The tone is also at odds with the sturdy, outdoor aesthetic of our ill-fated protagonists, with their sensible boots, jeans and tees, and the woodshop vibe of Sieglinde and Hunding’s marital home. I say ‘woodshop’, and in fact a huge ash tree grows in the middle of the self-assembly hut and right through the exposed rafters. It’s one way to juxtapose the domestic and mythic aspects of the opera, I suppose; but if this is a show home then I’m not buying.

So physically confined are the cast that they seem in constant danger of stumbling over the tree’s roots, and particularly when Hunding (Brindley Sherratt) and his hunting party turn up it’s difficult to keep track of the action. Despite all the pointing, it’s also impossible to see anything of legendary sword Nothung that is embedded in the trunk until Siegmund hauls it out. Chekhov’s gun this ain’t.

Hunding at least stirs the action from its lethargy, and Sherratt brings a menacing presence and ominous power to the stage. From the way he threateningly handles his wife and bundles her around, it’s clear he’s a wrong un. This in turn makes Sieglinde and Siegmund more sympathetic, and their semiconsciously incestuous relationship a little the less unsavoury. Clad in stained, hi-vis jacket, Hunding returns home to flick on an unforgiving fluorescent strip, marking a contrast between his artificial world and the elemental one of the protagonists – but also shedding light on their secrets.

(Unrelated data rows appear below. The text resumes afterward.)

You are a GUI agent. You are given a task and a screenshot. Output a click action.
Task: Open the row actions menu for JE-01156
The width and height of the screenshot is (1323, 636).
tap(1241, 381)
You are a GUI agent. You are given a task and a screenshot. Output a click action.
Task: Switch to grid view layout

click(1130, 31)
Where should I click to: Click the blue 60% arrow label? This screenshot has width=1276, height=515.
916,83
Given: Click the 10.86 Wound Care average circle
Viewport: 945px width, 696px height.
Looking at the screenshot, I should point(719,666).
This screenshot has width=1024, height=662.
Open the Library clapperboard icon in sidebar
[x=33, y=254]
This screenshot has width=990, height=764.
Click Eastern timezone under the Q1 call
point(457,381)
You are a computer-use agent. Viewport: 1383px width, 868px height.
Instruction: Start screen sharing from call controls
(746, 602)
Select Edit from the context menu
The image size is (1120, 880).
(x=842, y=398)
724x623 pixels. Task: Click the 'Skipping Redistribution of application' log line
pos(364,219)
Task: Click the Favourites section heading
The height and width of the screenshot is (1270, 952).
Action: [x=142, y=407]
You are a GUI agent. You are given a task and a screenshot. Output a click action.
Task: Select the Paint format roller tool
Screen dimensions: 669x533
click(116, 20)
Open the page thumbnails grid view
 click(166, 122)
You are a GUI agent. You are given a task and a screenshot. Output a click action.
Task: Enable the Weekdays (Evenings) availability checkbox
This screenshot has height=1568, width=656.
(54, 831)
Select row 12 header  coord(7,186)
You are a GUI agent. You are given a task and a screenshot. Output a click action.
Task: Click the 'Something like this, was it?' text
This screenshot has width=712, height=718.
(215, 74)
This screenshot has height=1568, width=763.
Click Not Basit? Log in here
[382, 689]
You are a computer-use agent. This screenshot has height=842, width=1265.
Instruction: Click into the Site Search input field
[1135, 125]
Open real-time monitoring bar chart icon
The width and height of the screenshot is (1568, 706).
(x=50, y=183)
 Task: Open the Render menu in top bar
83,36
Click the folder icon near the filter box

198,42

If the first act is bound up with fire and water, the second is a breath of fresh air. When we first see Brünnhilde she is bouncing on a sofa in a ski lodge playing darts, showcasing performer Rachel Nicholls’ gleeful charisma. Meanwhile Matthew Rose in Helly Hansen as dad-god Wotan is reliably commanding, even when the Valkyrie mischievously, if problematically, straddles her old man to play horsey. (At least he’s a more convincing steed than those Brünnhilde and her sisters have later, which loiter like pantomime attempts at chesspiece knights.)

Rose remains impressive when wracked by doubts in his discussion with wife Fricka. Such is the power of the entire pantheon’s performance that Susan Bickley, suffering from a lost voice, is an equally strong presence as Mrs Wotan, with Claire Barnett-Jones singing for her from the box. Why do the gods have all the good music?

In this context, Wotan’s determination that his children shall exercise free will is of more than just philosophical concern: it is intellectually engaging drama, because we can see how it is affecting him and his family as characters. Indeed, it becomes brutally personal in the third act when the god grapples with Siegmund to ensure Hunding’s sword finds its mark, even if the dispatch itself is abrupt and perfunctory.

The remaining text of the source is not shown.